__MATERIAL TO PROCESS__
- - - - -

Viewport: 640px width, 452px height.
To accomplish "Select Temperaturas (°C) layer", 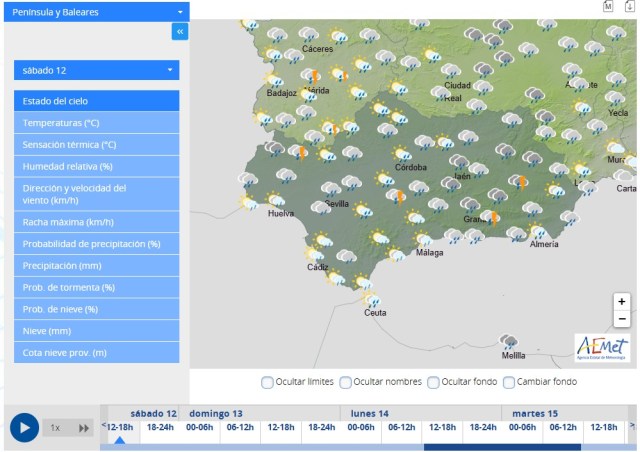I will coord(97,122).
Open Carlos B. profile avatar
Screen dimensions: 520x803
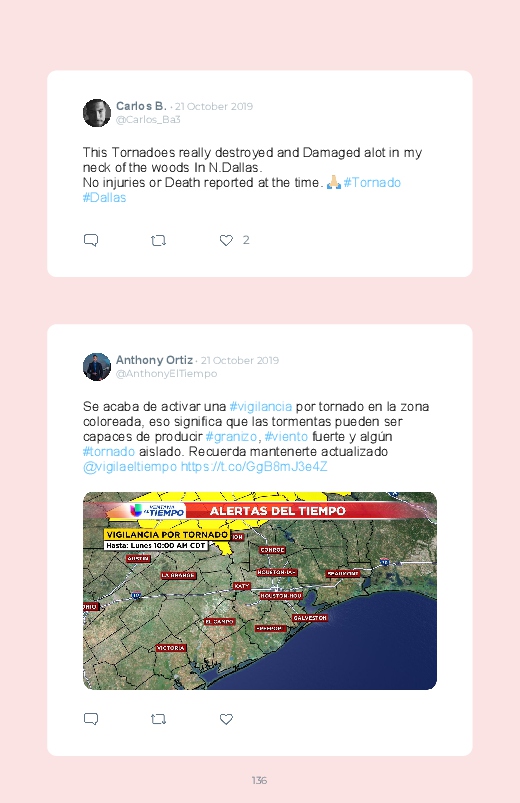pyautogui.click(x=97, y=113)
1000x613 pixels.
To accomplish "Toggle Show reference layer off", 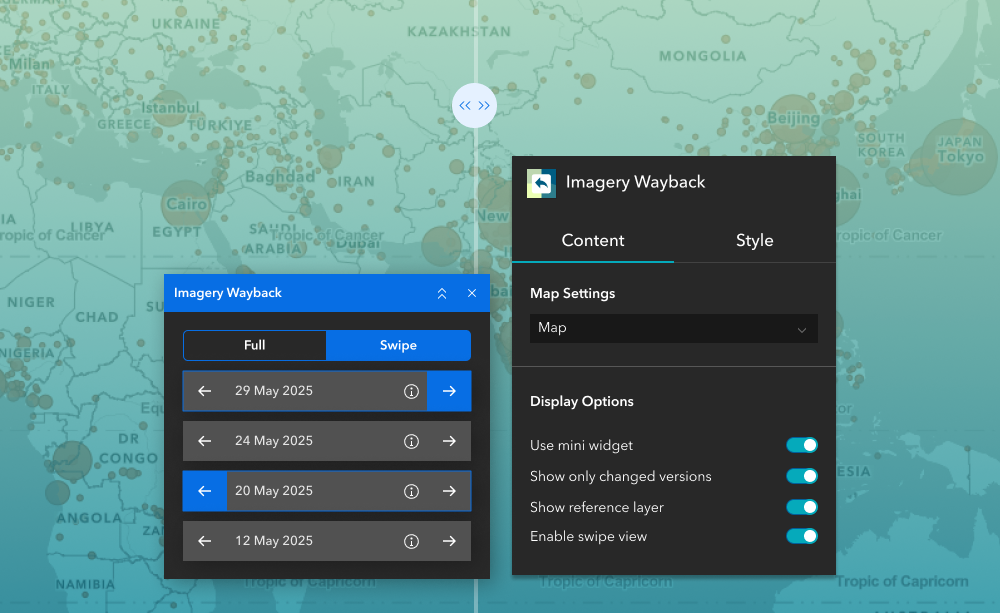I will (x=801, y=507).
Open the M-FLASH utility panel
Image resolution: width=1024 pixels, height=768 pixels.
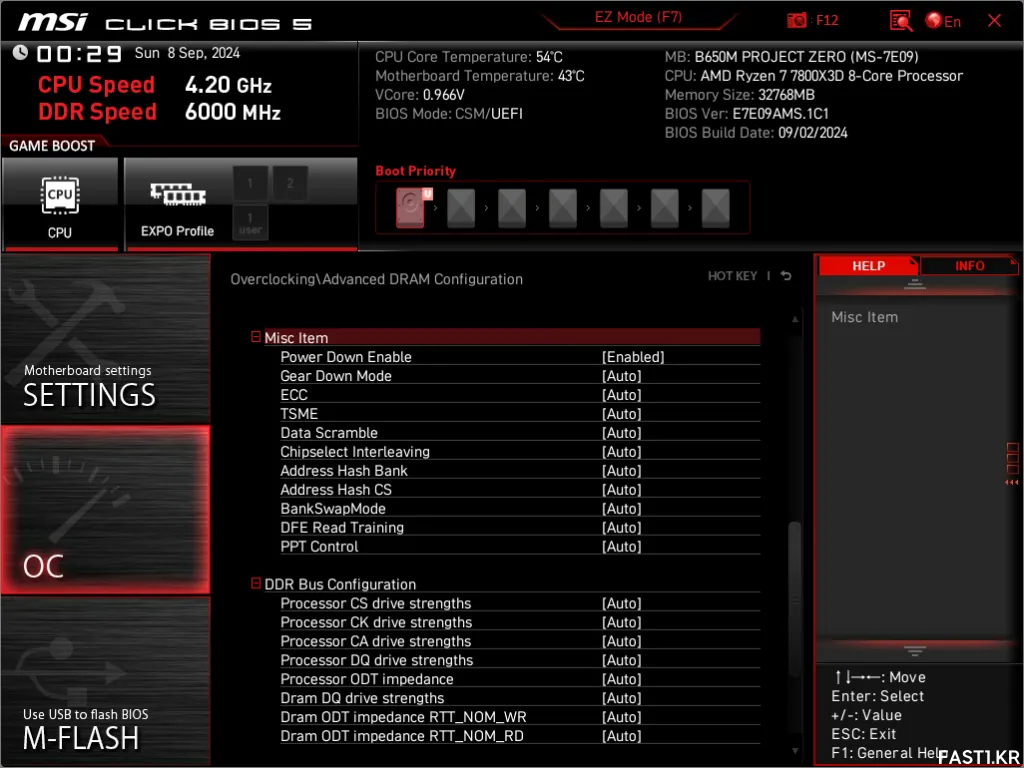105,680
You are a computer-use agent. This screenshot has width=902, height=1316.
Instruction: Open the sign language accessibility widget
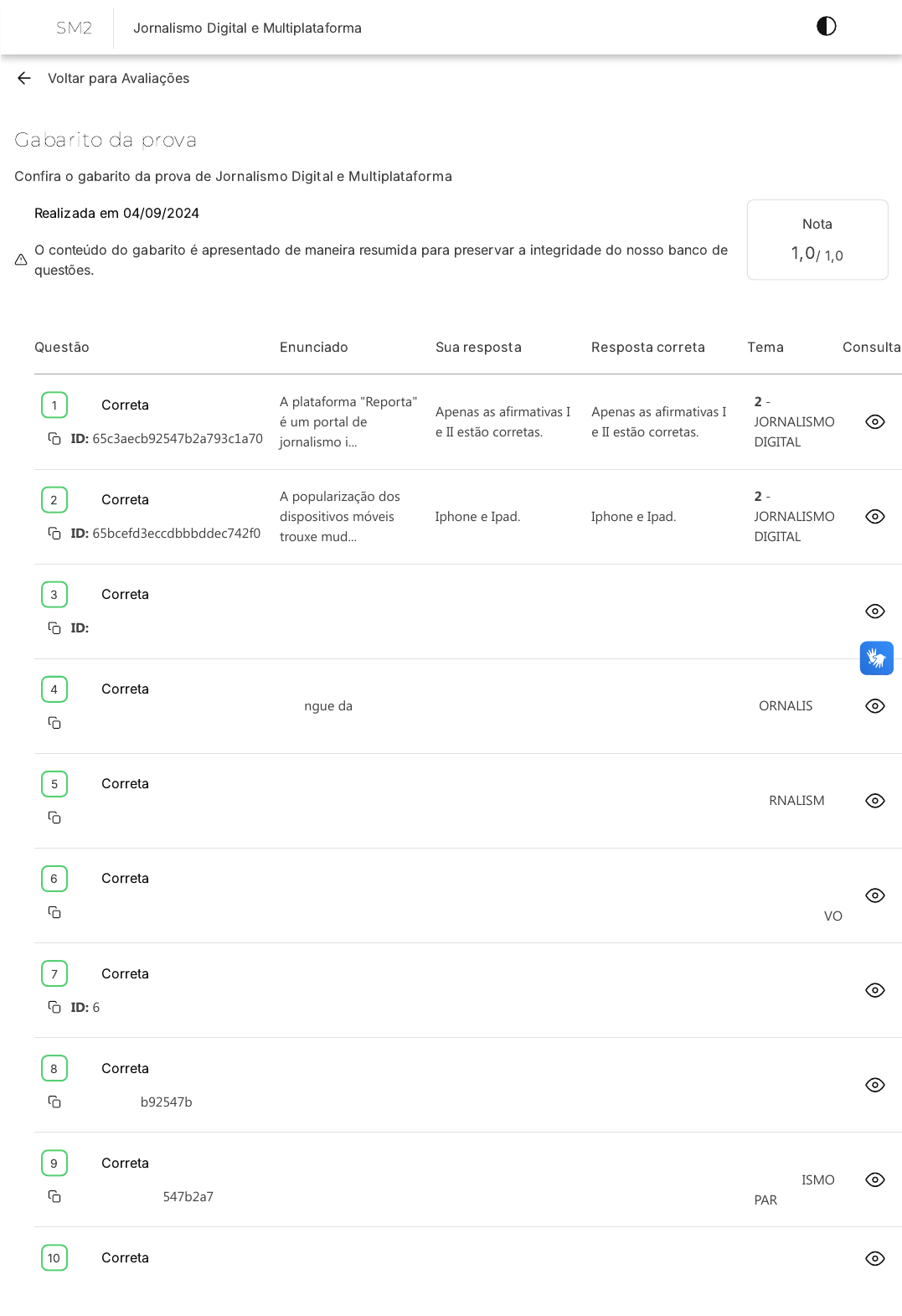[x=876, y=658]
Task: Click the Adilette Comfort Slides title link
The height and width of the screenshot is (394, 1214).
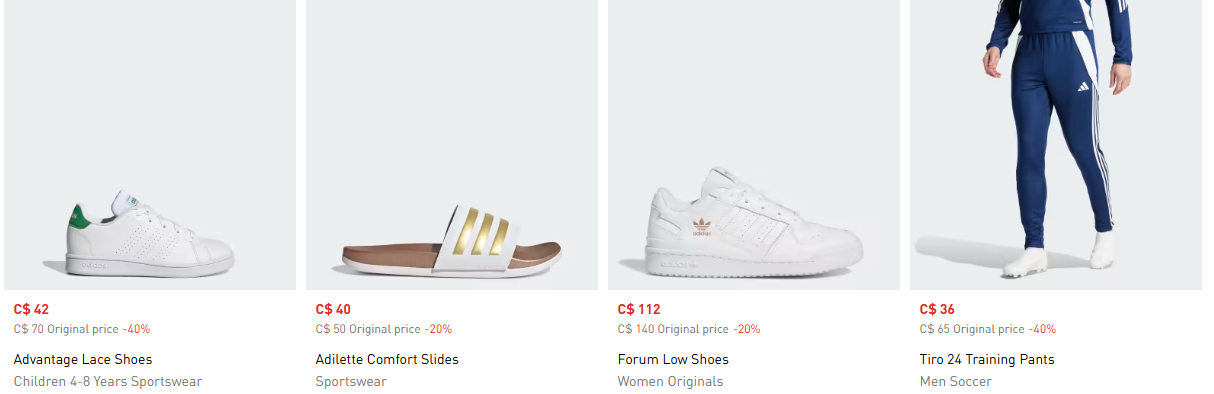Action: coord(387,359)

- - - - -

__EXERCISE DETAILS__
Your task is to transcribe exactly the lines from the one containing "The height and" through the final line of the entries above, pictures excluded.

__ANSWER TO THIS PROBLEM__
The height and width of the screenshot is (394, 1214).
Action: coord(387,359)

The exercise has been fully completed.